Data for processing -
★ ★ ★ ★ ★

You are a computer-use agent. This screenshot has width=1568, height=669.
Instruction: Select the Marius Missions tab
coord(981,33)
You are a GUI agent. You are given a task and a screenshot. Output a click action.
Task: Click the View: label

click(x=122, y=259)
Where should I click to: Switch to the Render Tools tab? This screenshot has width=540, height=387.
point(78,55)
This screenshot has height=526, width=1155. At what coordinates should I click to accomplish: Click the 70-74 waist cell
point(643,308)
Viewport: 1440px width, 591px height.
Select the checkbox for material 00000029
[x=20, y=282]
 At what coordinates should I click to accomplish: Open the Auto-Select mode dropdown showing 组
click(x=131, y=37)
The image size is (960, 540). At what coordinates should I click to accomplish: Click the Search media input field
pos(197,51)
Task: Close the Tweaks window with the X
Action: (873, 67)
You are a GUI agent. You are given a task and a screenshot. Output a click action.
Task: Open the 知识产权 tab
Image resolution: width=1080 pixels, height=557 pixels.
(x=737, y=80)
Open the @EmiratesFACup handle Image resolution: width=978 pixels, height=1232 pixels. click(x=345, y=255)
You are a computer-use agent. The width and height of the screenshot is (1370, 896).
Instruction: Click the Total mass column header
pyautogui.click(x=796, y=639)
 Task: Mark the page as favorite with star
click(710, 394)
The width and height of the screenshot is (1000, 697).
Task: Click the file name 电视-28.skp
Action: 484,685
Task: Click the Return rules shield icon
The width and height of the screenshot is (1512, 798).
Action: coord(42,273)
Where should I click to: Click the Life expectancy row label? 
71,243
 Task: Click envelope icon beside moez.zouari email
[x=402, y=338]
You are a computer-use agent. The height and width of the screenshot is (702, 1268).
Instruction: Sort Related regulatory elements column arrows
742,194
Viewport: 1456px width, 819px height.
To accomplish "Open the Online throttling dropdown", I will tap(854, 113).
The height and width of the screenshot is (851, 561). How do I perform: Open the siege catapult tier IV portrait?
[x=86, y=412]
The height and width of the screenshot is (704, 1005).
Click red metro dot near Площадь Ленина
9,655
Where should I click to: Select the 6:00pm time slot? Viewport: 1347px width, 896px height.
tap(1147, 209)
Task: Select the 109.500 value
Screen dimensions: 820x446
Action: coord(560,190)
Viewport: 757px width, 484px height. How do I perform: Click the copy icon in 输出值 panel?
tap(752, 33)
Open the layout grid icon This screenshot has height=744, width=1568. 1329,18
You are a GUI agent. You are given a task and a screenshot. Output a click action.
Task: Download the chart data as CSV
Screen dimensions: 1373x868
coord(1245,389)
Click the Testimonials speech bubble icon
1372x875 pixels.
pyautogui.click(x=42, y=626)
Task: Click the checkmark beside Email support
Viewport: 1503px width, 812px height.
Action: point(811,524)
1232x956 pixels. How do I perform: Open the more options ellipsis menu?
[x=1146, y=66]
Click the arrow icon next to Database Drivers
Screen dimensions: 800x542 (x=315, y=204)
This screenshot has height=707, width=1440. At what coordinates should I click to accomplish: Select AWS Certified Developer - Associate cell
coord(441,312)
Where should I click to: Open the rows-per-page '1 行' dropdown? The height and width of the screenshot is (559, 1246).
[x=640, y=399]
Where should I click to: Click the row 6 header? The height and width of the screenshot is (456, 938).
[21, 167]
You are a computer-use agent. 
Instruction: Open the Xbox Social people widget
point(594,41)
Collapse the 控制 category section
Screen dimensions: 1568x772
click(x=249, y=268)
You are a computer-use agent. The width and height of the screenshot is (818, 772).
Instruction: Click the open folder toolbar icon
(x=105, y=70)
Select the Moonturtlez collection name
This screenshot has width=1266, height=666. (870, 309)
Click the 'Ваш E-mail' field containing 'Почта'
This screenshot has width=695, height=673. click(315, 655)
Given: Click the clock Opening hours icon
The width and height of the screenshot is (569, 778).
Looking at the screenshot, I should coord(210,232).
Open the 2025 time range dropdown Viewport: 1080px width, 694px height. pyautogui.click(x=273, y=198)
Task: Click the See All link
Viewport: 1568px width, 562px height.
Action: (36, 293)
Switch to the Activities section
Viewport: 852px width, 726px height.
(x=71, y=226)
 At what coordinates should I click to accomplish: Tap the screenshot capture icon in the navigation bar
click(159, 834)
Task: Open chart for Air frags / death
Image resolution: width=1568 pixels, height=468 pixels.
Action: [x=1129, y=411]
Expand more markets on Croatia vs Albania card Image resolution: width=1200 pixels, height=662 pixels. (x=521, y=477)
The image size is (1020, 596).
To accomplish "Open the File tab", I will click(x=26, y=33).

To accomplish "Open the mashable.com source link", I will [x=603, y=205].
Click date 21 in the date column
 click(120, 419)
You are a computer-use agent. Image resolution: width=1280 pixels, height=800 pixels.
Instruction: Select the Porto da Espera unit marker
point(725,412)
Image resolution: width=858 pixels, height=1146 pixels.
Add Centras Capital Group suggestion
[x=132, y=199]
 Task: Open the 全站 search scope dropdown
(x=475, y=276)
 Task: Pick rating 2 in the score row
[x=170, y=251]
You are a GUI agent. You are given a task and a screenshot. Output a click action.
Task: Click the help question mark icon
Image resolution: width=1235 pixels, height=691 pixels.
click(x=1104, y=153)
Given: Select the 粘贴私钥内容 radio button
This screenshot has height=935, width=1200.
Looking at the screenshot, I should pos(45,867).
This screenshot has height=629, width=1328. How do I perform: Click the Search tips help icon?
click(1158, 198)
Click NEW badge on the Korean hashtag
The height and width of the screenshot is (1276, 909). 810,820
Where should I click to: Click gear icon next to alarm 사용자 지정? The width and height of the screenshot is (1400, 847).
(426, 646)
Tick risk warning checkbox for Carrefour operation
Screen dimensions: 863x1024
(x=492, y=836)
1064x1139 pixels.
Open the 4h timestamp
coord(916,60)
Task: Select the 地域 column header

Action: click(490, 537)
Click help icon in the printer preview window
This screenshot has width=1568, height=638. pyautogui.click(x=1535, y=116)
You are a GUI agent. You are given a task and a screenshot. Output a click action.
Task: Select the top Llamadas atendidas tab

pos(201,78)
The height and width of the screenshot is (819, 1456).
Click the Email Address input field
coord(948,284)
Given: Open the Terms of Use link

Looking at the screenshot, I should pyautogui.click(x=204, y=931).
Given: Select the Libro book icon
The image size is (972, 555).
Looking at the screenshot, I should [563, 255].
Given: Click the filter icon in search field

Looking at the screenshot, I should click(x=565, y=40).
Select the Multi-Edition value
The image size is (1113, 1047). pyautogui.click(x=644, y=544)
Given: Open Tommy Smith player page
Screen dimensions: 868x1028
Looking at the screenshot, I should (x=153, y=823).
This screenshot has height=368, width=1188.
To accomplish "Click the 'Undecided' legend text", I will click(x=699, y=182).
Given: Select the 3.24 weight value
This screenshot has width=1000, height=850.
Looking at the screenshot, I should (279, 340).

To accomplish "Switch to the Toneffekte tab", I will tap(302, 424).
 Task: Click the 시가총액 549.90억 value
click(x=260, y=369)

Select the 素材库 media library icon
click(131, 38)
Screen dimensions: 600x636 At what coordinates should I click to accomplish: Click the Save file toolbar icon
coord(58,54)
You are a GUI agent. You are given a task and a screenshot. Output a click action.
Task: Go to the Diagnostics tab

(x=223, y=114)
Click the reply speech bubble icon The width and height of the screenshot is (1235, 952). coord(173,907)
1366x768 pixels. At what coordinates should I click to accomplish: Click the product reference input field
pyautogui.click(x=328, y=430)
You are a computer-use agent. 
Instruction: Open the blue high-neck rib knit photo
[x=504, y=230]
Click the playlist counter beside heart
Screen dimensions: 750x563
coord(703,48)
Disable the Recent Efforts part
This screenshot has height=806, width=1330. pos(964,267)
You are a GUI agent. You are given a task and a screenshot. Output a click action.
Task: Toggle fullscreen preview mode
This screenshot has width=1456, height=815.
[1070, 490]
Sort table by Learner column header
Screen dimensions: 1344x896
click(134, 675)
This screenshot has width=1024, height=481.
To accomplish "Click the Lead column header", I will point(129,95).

★ ★ ★ ★ ★

Task requirements - Filter the entries above and keep only the lines with the word "will".

Answer below -
To accomplish "Open the Online throttling dropdown", I will tap(854, 113).
To accomplish "Open the File tab", I will click(x=26, y=33).
To accomplish "Open the mashable.com source link", I will [x=603, y=205].
To accomplish "Click the 'Undecided' legend text", I will click(x=699, y=182).
To accomplish "Switch to the Toneffekte tab", I will tap(302, 424).
To accomplish "Click the Lead column header", I will point(129,95).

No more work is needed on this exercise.